Back in the good old days of semiconductors (meaning more than one to two decades ago), following Moore’s Law down the process geometry curve gave digital semiconductor companies not only increased logic density, but also lower operating voltages. Five volt supply requirements became 3.3 volts, then 2.5 volts and then 1.8 volts and so on. Since power is partly a function of voltage, the lower supply voltages meant that power consumption per unit of functionality fell accordingly and for a while all was good and right in the world.
However, with the advent of deep sub-micron process geometries and their resulting super-slim gate oxide thicknesses, leakage currents began to creep up and make life more and more difficult for chip designers. At the same time, demand for mobile devices increased exponentially causing consumers to demand dramatically lower device-level power consumption to gain increased batter life.
This dilemma has forced chip architects and designers to get creative. Certain circuit design and layout techniques can mitigate the leakage issue, but not nearly enough to solve the problem completely. To dramatically reduce power consumption, engineers have had to attack the problem more comprehensively. I’ll use QuickLogic’s new EOS 3 Sensor Processing Platform as an example.
In addition to the circuit design techniques mentioned above, we used three main approaches to reduce power consumption. The first was to “harden” certain key functions (see https://www.quicklogic.com/eos for a list) that we knew most users would want, as embedding these functions will always be more power efficient than implementing them in programmable logic. The second was to provide a specialized processor (in the form of our Flexible Fusion Engine) which is more power efficient than a general purpose MCU. The third was to design our sensor algorithms to minimize power consumption through optimal design partitioning across the platform’s M4-F Cortex processor, Flexible Fusion Engine, other embedded functions, and general-purpose programmable logic.
This holistic approach (circuit, architecture, embedded functionality, and efficient algorithm implementation) is the only way to achieve the dramatic level of power reduction required by OEMs to support their most advanced applications and by end customers to support their demanding battery life expectations. Thus a broad system-level approach based on a deep engineering understanding of how the devices works in real applications yields a comprehensive solution which in turn yields lower power consumption and a longer battery life. In other words, knowledge truly is reduced power.
5 thoughts on “Knowledge is (Reduced) Power…”

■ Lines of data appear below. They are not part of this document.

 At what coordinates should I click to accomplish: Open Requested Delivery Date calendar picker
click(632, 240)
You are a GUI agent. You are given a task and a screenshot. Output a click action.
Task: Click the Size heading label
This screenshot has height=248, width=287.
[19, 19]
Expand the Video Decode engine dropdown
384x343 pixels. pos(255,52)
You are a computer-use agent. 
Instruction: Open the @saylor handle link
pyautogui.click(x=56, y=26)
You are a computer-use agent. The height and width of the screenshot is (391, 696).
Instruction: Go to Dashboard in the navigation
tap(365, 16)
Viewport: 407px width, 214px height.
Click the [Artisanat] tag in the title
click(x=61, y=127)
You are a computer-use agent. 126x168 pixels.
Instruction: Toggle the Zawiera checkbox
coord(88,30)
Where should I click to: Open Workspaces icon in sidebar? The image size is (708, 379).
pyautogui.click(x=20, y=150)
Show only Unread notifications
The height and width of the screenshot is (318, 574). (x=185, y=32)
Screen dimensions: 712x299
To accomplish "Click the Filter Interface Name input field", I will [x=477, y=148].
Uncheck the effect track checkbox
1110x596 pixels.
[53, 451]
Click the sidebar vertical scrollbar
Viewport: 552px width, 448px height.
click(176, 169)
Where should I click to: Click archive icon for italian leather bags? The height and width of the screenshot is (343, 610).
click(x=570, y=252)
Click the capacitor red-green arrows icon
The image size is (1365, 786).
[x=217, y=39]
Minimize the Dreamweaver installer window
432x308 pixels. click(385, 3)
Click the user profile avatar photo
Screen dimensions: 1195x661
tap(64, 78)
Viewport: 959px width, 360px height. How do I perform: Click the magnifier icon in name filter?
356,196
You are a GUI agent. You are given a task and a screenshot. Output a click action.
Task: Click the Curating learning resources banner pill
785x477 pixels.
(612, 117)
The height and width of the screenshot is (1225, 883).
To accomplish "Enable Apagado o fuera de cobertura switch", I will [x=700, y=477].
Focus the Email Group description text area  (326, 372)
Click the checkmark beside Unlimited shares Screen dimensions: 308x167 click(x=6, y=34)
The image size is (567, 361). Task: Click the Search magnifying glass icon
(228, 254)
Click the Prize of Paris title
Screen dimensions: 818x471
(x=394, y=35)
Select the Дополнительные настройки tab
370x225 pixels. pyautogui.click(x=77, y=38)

Nice explanation. Two questions. Is “Tim” with Quicklogic and is anybody buying this alternative technology? Sounds like OEM’s should be beating a path to Quicklogic’s door!
Dr. Saxe, could you provide the voltage levels lower than the 1.8V you mentioned in your post, and what current industry on-chip voltage levels are, including the EOS S3?
Also, I’m interested in how you are able to have a “programmable” clock frequency? Isn’t that just a choice between pre-set clock frequency “options”? What are those options?
In the 65nm to 40nm range the typical on-chip operating voltage is 1.0v to 1.2v. Frequently these voltages are derived from a high voltage, such as 1.8V, using on chip regulators.
We use a frequency generator that uses a 32,768Hz clock as a reference. Therefor it can produce any frequency between about 2.1MHz and 81MHz that is an exact multiple of 32.786kHz. So yes, it is choosing between “options”, but there are 24,000 such options.
Thank you, Dr. Sax.
24,000 possible settings? That is amazing. I was expecting 3 or 4 to maybe 10 settings. That obviously is “tunable” to the exact minimum setting needed to do the job effectively. Go up a notch if a bit more code is added. I believe the 32kHz was the original speed of the S1, if I remember correctly. You have come a long way with the EOS S3. This chip should be a big winner in the market over the next year. Good luck to you all at QuickLogic.
I imagine that one speed setting can be set when processing the data from one sensor, and a different speed when processing another. This makes perfect sense, as monitoring blood pressure is much less intensive than processing audio. The more I see and hear of the EOS S3 design, the more I like it.